A delivery fleet that used 12,000 gallons per month outside of its network incurred an extra $0.50 per gallon in hidden fees. The result was an additional cost of $6,000 each month, or over $72,000 annually. By switching to a broader network with lower fees, the fleet could have significantly reduced these unnecessary expenses.
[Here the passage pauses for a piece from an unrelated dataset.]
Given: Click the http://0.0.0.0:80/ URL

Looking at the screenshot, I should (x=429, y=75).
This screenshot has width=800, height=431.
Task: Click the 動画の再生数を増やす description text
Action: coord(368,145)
Strategies to cut hidden fees
Reducing hidden fees starts with choosing the right fuel card provider. Fleet managers should prioritize transparency by selecting modern fuel risk management platforms, which offer straightforward pricing with no surprise charges. Expanding network coverage helps minimize costly out-of-network purchases. Setting spending limits prevents overlimit fees, while AI-driven analytics can identify inefficiencies before they escalate. Additionally, negotiating contract terms up front ensures that all potential fees are disclosed, helping fleets avoid unexpected costs.
The bottom line
Hidden fees can silently sabotage fleet profitability, but they don’t have to. By closely monitoring invoices, leveraging modern technology, and choosing transparent providers like RoadFlex, fleet managers can take control of expenses and keep operations running efficiently. More modern fuel risk management solutions tend to have transparent fee structures that avoid any unnecessary hidden charges and provide top-notch customer support and service for their partners.